• _Exercise goal_: Beginning with the first entry, restate the data word for word and leave out the images.

(Source records)
=== Begin Enclosure ===
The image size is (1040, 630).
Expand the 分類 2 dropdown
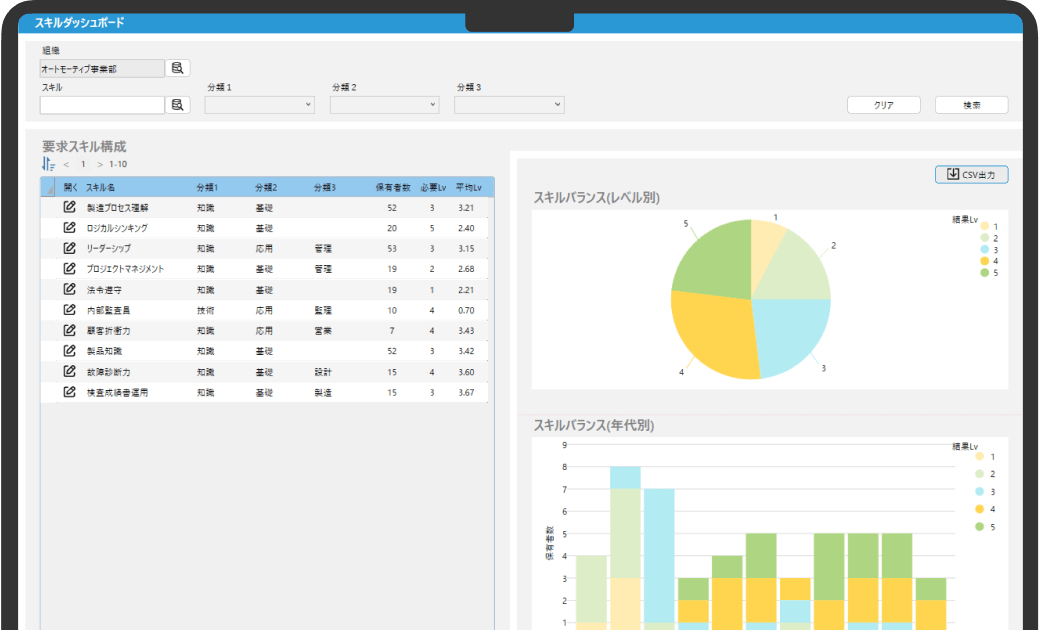click(x=384, y=105)
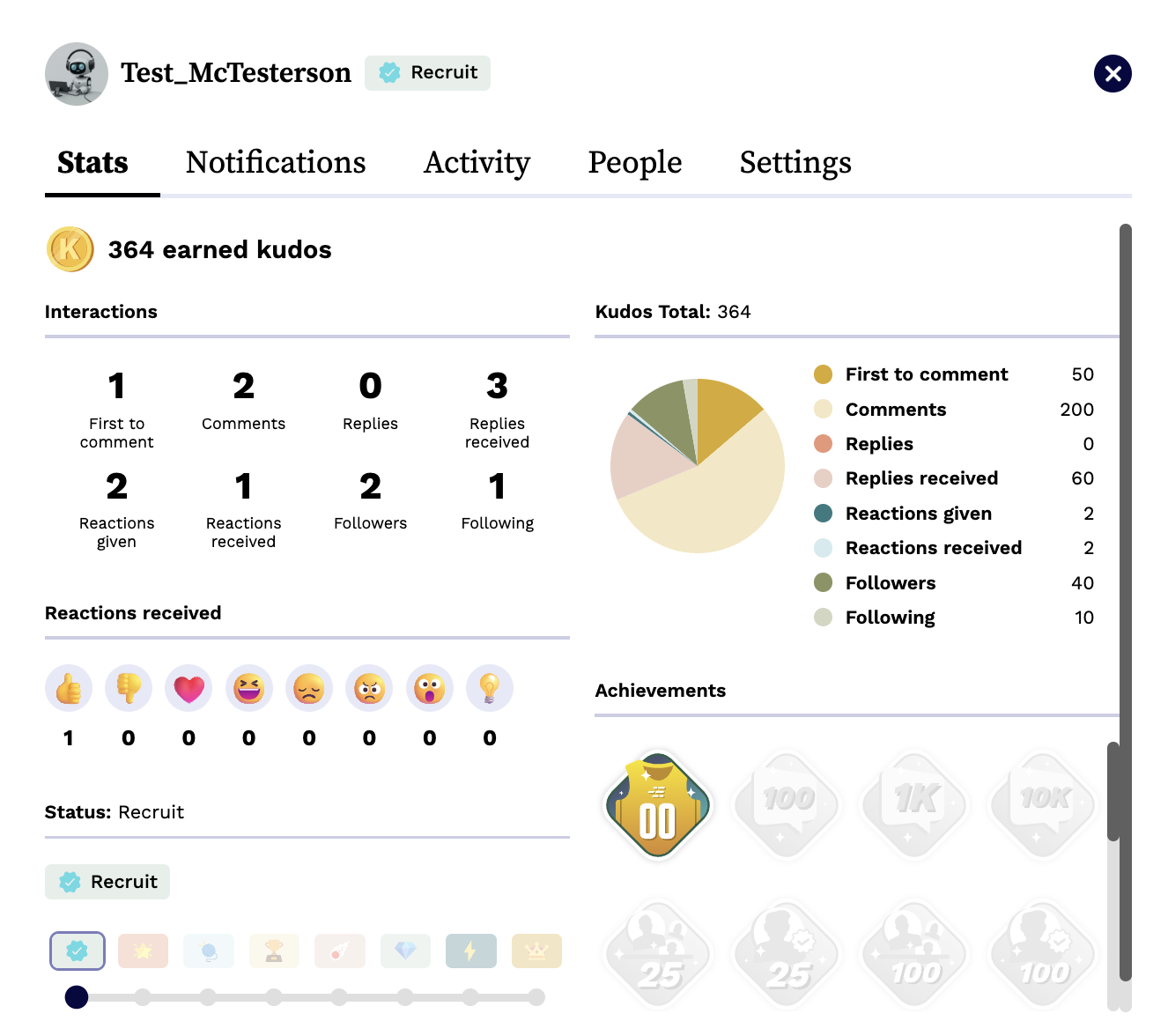Select the crown status level badge
Viewport: 1168px width, 1036px height.
[536, 951]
=== End Enclosure ===
• _Exercise result_:
The image size is (1040, 630).
Expand the 分類 2 dropdown
click(x=384, y=105)
Select the crown status level badge
Viewport: 1168px width, 1036px height.
[536, 951]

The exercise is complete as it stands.